The “all other” category included all kinds of taxes, like property tax on the house, sales tax on the car (amortized into the loan), license plate and registration (it’s a tax), clothes, household stuff, and practically anything else for which we forked over a heaping serving of cash to the government. This ended up being 79% of all the non-payroll taxes we paid, but the average rate was only 3.81%. I used “everything else” we spent money on as the denominator in calculating that ratio. Everything else, less our charitable giving and payroll taxes, that is. I guess we order a lot of stuff over the Internet, which is a godsend since most of it is still tax-free (curse you Amazon for giving in!).

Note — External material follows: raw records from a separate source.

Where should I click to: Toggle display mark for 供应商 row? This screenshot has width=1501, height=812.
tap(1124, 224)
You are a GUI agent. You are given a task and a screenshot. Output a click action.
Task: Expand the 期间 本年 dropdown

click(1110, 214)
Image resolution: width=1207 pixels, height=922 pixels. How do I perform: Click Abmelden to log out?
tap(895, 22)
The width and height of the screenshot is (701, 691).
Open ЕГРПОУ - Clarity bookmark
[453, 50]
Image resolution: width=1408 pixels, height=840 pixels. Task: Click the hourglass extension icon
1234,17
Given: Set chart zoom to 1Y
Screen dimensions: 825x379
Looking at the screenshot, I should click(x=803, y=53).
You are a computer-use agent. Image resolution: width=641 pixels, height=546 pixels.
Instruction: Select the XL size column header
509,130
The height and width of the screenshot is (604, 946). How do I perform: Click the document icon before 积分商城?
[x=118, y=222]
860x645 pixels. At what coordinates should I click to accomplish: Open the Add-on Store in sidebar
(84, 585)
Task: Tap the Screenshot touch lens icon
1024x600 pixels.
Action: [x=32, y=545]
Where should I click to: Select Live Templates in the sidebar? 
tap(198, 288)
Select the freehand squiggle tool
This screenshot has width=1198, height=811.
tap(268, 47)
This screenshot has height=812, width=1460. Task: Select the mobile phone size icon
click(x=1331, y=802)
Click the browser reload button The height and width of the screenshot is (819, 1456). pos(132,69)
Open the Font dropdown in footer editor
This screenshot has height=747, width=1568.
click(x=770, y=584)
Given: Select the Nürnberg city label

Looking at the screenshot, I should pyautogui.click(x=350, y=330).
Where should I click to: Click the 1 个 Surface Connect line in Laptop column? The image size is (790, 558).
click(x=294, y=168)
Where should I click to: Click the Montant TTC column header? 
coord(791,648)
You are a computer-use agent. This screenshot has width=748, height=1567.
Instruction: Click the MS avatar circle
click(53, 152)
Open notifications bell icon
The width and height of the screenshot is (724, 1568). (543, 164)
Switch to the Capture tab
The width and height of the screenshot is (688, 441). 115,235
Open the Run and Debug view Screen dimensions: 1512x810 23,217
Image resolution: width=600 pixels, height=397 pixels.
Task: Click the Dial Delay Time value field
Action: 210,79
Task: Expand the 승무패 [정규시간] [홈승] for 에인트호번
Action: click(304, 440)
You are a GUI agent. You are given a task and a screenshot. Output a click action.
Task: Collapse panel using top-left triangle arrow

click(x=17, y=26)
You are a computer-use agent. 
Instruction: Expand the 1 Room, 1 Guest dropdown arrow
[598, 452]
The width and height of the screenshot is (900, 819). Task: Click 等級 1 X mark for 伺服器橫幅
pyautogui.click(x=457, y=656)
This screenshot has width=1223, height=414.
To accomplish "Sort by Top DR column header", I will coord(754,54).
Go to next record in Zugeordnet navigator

I think part of the 3.81% “everything else” rate is simply because I was too lazy to calculate the specific items from which I captured the tax. I use budgeting software to track our expenses, and it’s hooked into our checking and credit card accounts. Normally, all I have to do is click and drag the items that show up in the daily list to predefined categories. In September, we had to collect every receipt, put them in a folder, and match up the receipts against the items as they show up—then separate out the taxes. It was a major pain in the tuchas. I likely got in a rush and missed some items. I don’t apologize for doing it. It’s my money after all.
In the end, the biggest lesson I learned was that calculating an entire month’s tax paid to the penny is for the birds. Or for bookkeepers with an incurable case of OCD and a numbers fetish. I have neither (okay I do have the OCD, just not with numbers). My wife marked the blessed occasion when we stopped matching receipts with tax amounts with a simple question: “do I still have to put receipts in that folder?” No. It’s over, thank God.
Without further tribulation and bother, I can now safely assume that the first ten days of most months belong to Uncle Sam and his brothers and sisters. This is in no way comforting, but I might mark the moment when I’m tax free some month with a celebratory drink. It will have to be recovered rain water though, because they tax soft drinks, wine, tap water, bottled water, and water from our water cooler, and that would spoil the moment.